This month we’re asking our autistic community members What Do You Want? What Do You Need? We’ll be featuring their answers all April long, right here. Please read, listen, and share.

Today we’re having a conversation with autistic advocate Star Ford. Star is the program manager of Ócate Cliffs, a planned mountain retreat for groups of 20-60, located
Ócate, New Mexico in the Sangre de Cristo mountains.

A group of autistic people are building this retreat center from the ground up. 


What was the inspiration for Ócate Cliffs?

It ties together many threads in my life from separate origins. A huge one is the experience of being in autistic space and other retreat settings, including Autreat, where I felt incredibly whole and accepted instead of broken and stressed. Other inspirations are my love of the mountains and environmental issues, as well as architecture and building.
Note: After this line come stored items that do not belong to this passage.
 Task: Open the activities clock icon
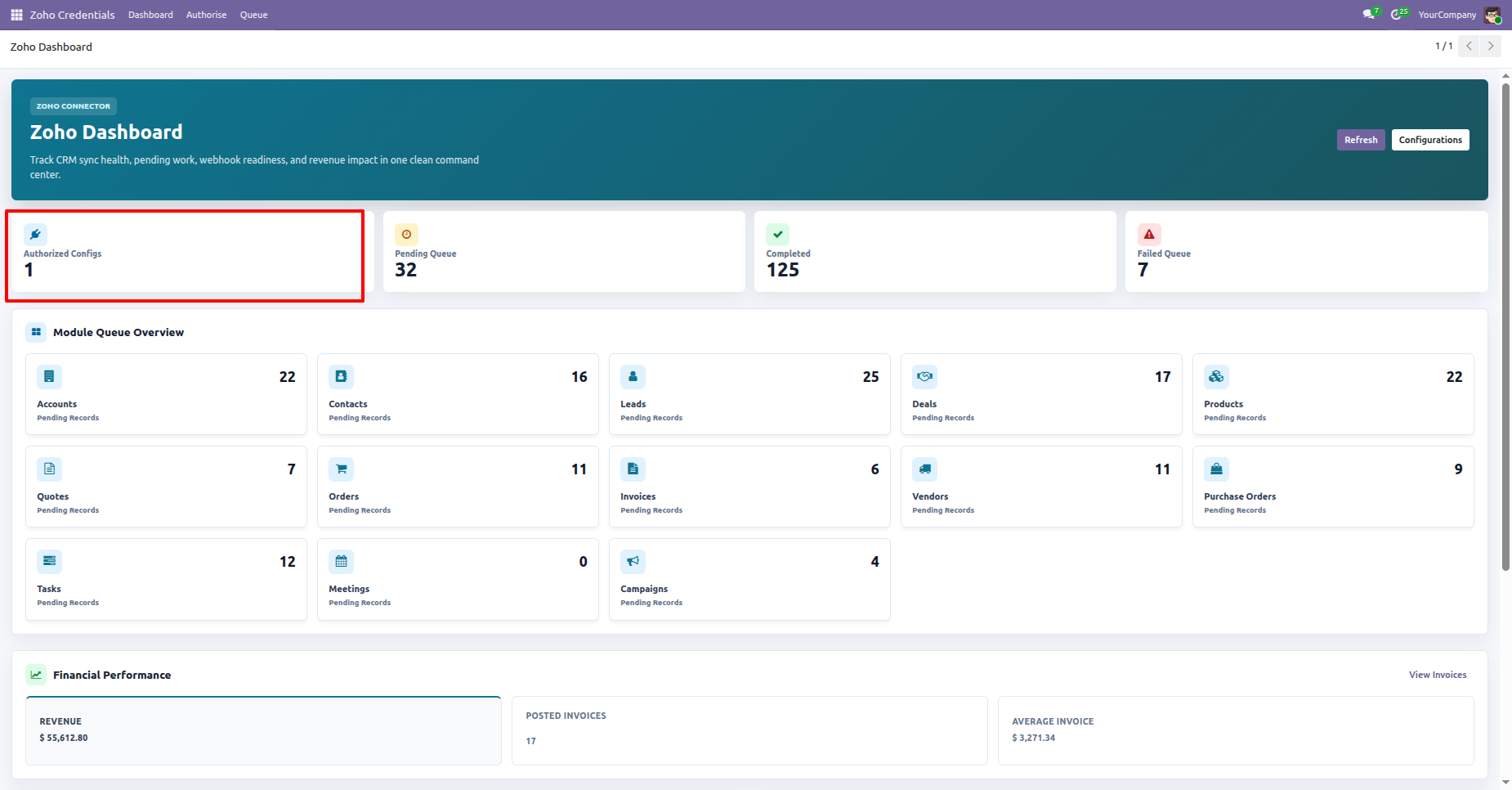coord(1398,15)
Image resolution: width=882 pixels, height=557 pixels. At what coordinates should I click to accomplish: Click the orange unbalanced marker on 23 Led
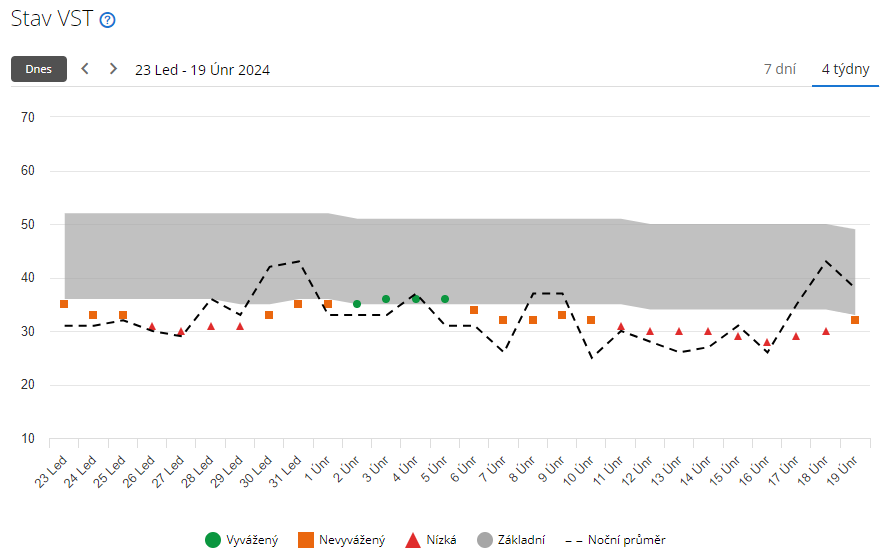coord(64,304)
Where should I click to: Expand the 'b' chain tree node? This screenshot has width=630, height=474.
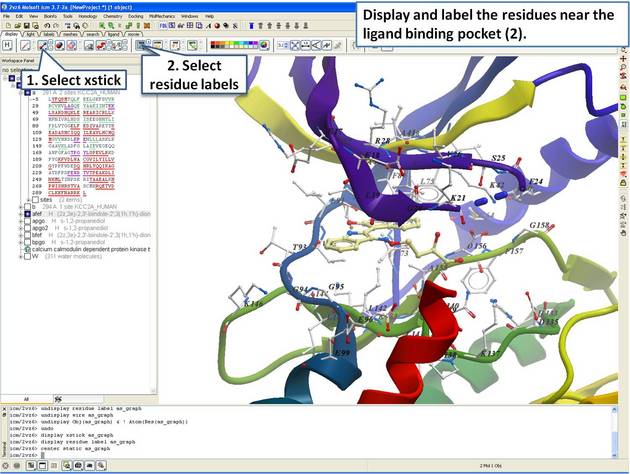click(22, 207)
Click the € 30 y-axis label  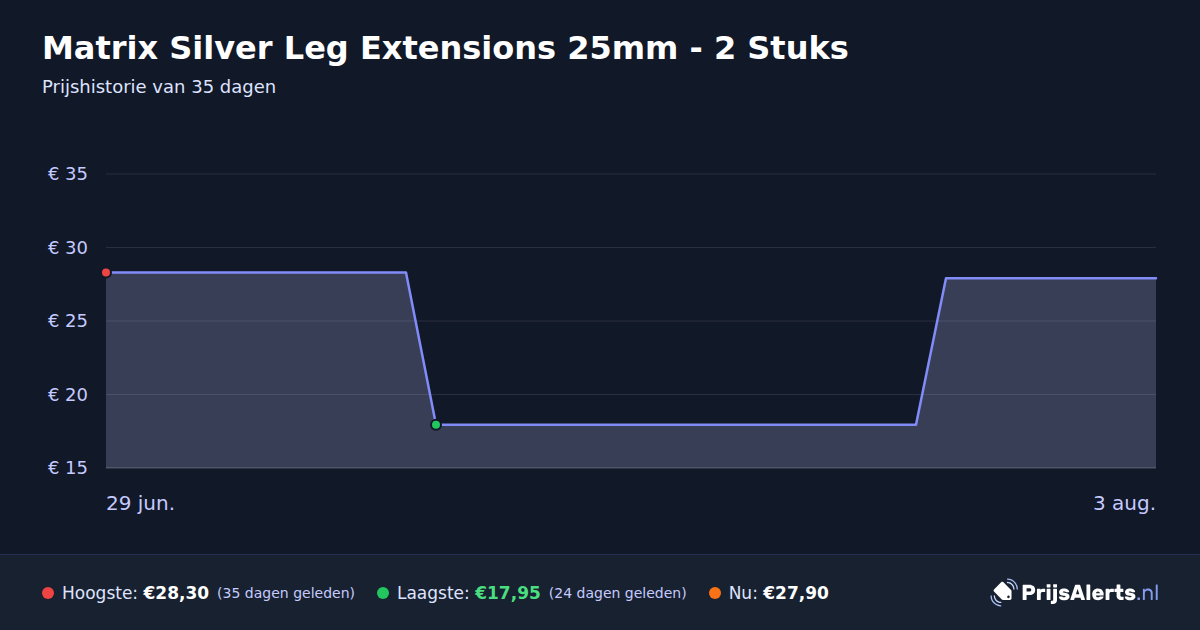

What is the mission of Ócate Cliffs?

Our great experiment is to take the concept of autistic space and apply it to a workplace, so it’s an “autistic workspace.” Many of us have energy and a craving to contribute to the world in a big way, but too little opportunity to do so. This is a rental retreat center, and we’ll be doing the cooking and all the other hospitality work, but it will be organized our way by us, and will place us in an inclusive and power-balanced relationship with the guests, not a subordinate relationship like a lot of disability focused work settings.

Why New Mexico?

When I first visited the East slope of the Sangre de Cristo mountains, it was my homecoming experience. The land speaks and sometimes we’re lucky enough to hear it. I couldn’t follow [through] for many years until this opportunity came up to buy these cliffs and wooded mesa top. The specific spot on the 140 acres where the buildings will surround a two-acre park is on the cusp of three different slopes and it combines earth energies in a way I can feel inside. So this is a very special place.

Is Ócate Cliffs based on a specific community model: commune, kibbutz, etc.? Or are you creating your own model?

It is a project of a nonprofit corporation (Divergent Labs), with a board of directors and a manager, and having that kind of typical organizational structure will keep it functional. But I envision also developing work policies that are very democratic and collaborative, and very autistic-friendly so our roles are unambiguous and we have open opportunities to contribute and grow personally. Since it is a summer-only center, it will be an intensive living and working together experience for three months at a time, not a permanent living situation.

What are some strategies you’ve been considering for addressing different autistic people’s needs?

There are some patterns common to a lot of autistic people, like the need for clear communication, clear boundaries, integrity, time alone, and of course a sensory friendly environment — so those things are foundational. There’s also a dimension of a creative outlet that is unique to each person. I like to imagine that a person will come who bakes pies like a fiend, or carves tree stumps, or has some other creative love, and we’ll try to support that and make it possible for that gift to be cultivated and be economically viable and be something we offer guests. Then there will be the dimension of communication breakdowns and and interpersonal conflicts, and we’ll need to build up resilience to those by growing a culture of conflict resolution steps that work for us.

Do you have a long-term plan for sustaining the project?

Yes, the project will be indefinitely self-sustaining, because we’ll be charging rental fees for guests to stay there. The economics of a retreat center serving groups of up to 60 is very favorable if we can market it effectively. It’s even possible we’ll do such a good job that there will be some excess income we can use to incubate other projects.

What are some ways for people to support the
Ócate Cliffs project?

The most direct way is to come to our first work camp for a week, this June. The idea with that is to start building the relationships that will build the Ócate Cliffs family, while we’re building the place. Of course it needs money too and finding us some startup donors would be helpful. Gifts to this project are incredibly generative and efficient, because the investment builds a place and a family that becomes self-supporting.

Our contact info is:

Program Manager – Star Ford,

Web sites – and

What advice do you have for autistic people who would like to start a community retreat but aren’t sure where to start?

The starting point for you will be different than for me. Success will depend on strong relationships, and that’s hard. There’s a nice proverb: “If you want to go fast, walk alone; if you want to go far, walk together.”

Divergent Labs has an organizational structure that allows it to be an umbrella for other projects, so running your ideas by the board is one way to start talking.